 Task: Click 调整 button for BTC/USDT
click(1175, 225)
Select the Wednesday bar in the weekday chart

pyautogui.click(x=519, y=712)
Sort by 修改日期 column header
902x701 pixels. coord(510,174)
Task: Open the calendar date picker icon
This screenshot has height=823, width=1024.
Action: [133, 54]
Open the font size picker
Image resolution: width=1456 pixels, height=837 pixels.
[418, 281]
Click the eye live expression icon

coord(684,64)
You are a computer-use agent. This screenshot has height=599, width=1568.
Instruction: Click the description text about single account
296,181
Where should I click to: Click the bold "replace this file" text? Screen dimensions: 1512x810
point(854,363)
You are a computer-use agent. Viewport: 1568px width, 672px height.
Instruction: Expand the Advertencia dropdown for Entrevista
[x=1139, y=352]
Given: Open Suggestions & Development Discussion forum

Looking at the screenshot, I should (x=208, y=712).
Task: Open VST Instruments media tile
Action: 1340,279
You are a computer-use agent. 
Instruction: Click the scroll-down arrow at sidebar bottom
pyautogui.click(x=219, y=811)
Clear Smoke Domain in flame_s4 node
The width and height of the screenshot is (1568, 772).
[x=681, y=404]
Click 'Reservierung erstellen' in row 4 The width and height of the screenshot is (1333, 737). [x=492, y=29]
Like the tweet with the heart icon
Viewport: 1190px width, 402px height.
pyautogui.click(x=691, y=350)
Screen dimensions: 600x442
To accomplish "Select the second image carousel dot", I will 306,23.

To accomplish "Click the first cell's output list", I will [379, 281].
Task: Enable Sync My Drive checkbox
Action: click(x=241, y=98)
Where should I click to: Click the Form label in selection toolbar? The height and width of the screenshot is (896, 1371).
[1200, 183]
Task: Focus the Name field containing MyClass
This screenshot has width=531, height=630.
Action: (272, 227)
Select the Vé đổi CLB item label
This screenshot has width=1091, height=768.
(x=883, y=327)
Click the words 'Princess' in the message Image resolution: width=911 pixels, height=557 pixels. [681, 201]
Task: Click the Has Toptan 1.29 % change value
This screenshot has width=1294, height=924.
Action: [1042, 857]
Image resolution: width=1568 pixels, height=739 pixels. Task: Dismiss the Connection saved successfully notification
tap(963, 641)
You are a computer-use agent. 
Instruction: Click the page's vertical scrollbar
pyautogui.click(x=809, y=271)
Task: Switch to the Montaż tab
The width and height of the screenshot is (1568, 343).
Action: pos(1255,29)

● ● ● ●

§ Work instruction
Starting with the first line above and ending with the line that holds "Task: Open the calendar date picker icon", restate each line word for word and add nothing else.

§ Task solution
 Task: Click 调整 button for BTC/USDT
click(1175, 225)
Select the Wednesday bar in the weekday chart

pyautogui.click(x=519, y=712)
Sort by 修改日期 column header
902x701 pixels. coord(510,174)
Task: Open the calendar date picker icon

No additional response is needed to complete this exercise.